Factory responded with a motion to strike the complaint based on a policy exclusion for viruses. Moreover, it argued that the Tribe had not alleged that COVID-19 was present on its premises. The Tribe responded, arguing that COVID-19 was a communicable disease, not a virus, and the policy covered harms caused by communicable diseases. The trial court agreed with Factory that harms caused by viruses were not covered, but it sided with the Tribe’s argument that harms attendant to communicable diseases were covered. However, the coverage for costs associated with communicable diseases was subject to a $1 million aggregate cap. That is highly significant, given that the coverage for the policy generally was capped at $1.655 billion.
The parties entered a stipulation that the Tribe agreed to have its surviving claims dismissed with prejudice.
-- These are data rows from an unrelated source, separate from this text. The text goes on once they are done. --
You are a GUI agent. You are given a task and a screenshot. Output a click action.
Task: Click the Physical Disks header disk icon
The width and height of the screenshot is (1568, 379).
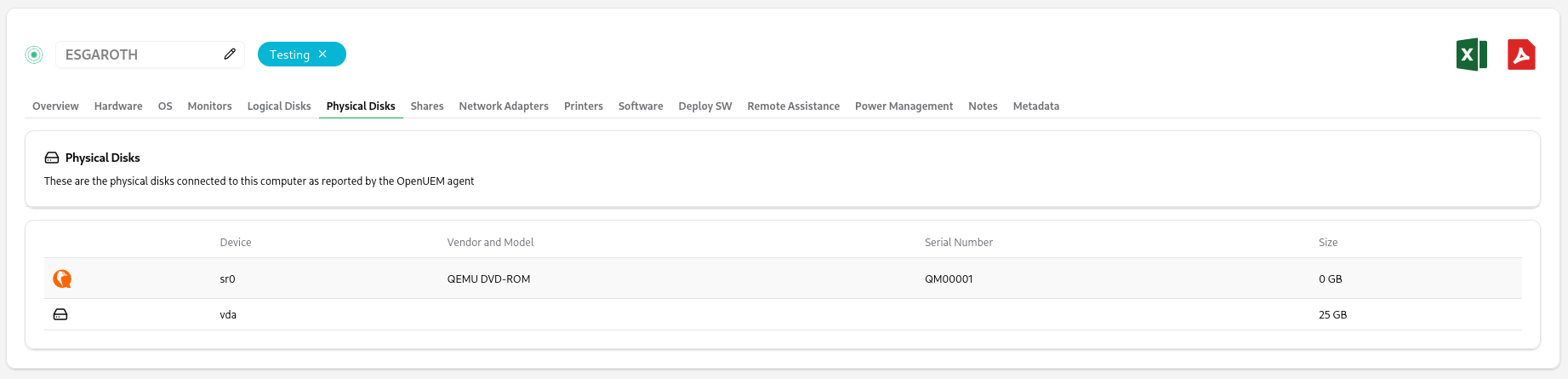52,158
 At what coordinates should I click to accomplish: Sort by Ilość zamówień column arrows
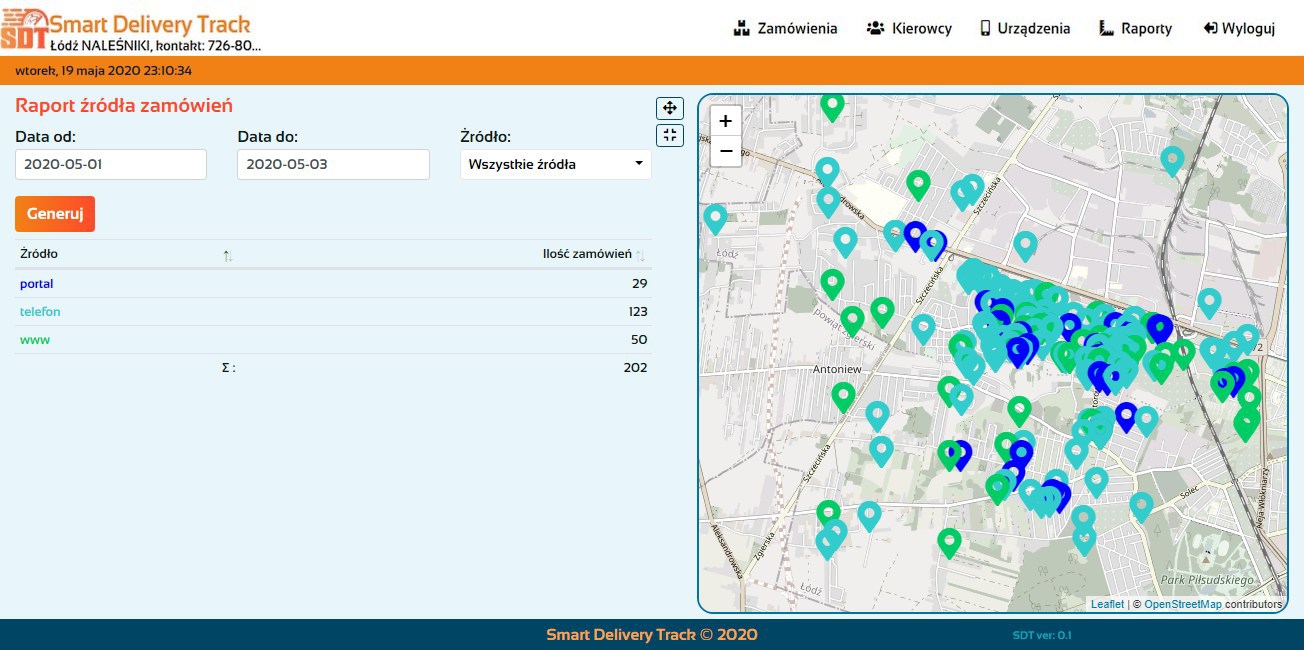640,256
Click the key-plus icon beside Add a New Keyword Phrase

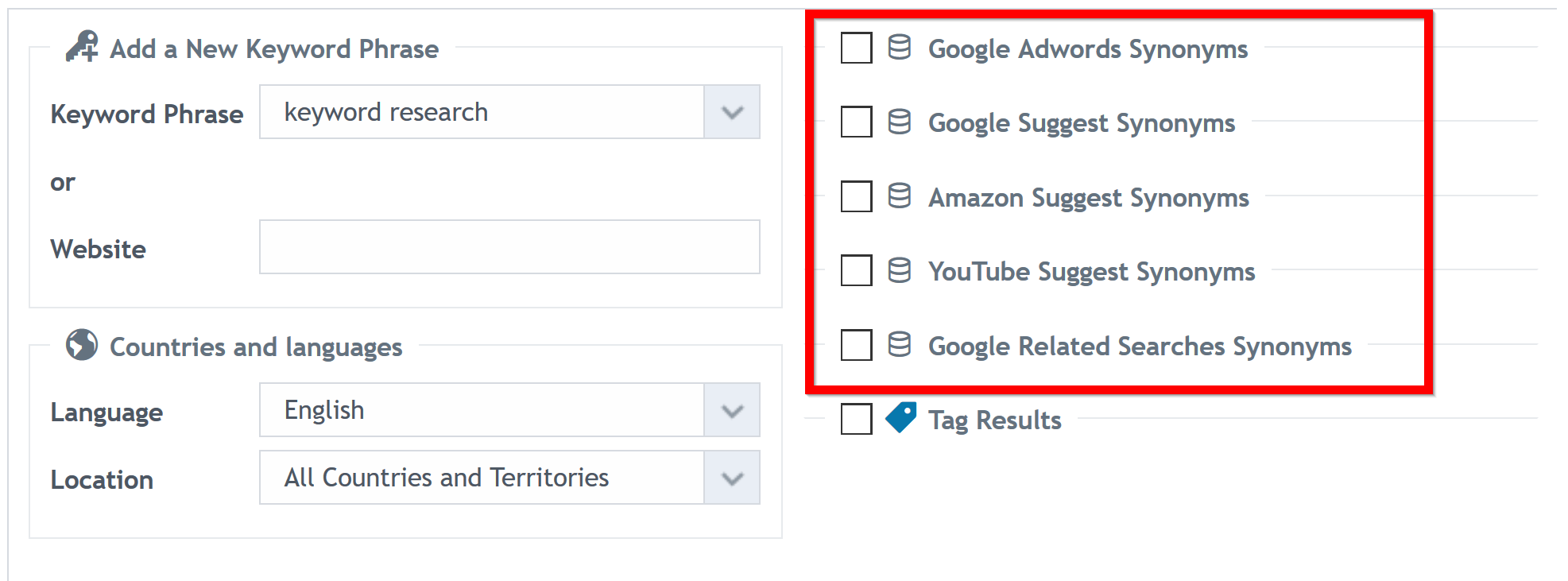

I imagine that the parties settled as to those claims. But the Tribe also appealed the grant of partial summary judgment. The Appellate Court of Connecticut stayed proceedings to await the outcome of two cases pending before the Connecticut Supreme Court. In April, the Appellate Court issued its decision in Mashantucket Pequot Tribal Nation v. Factory Mutual Ins. Co.
Once those cases were handed down, the Appellate Court, like the trial court, concluded that the Tribe’s claims did not fall within the policy coverages for physical loss or damage or time element loss. Moreover, they were subject to the policy’s contamination exclusion. Following recent Connecticut Supreme Court cases, the court held that the Tribe must allege facts showing “some physical, tangible alteration to or deprivation of the property that renders it physically unusable or inaccessible.” The Tribe failed to do so. Although the Tribe alleged that COVID-19 could linger on surfaces, the court noted that it could be eliminated through cleaning or just waiting for a few days for the virus to expire.
The Tribe attempted to distinguish its policy from those treated in prior cases by noting that Factory’s policy included an “additional coverage” for physical losses or damages caused by, among other things, communicable diseases. The problem remains: the communicable disease in question, courts have uniformly held, does not cause physical loss or damages.
Because the Tribe had withdrawn its claims subject to the $1 million cap, all that remained were its claims under the coverage for physical loss or damages. On that subject, the Appellate Court affirmed the trial court’s grant of the motion to strike.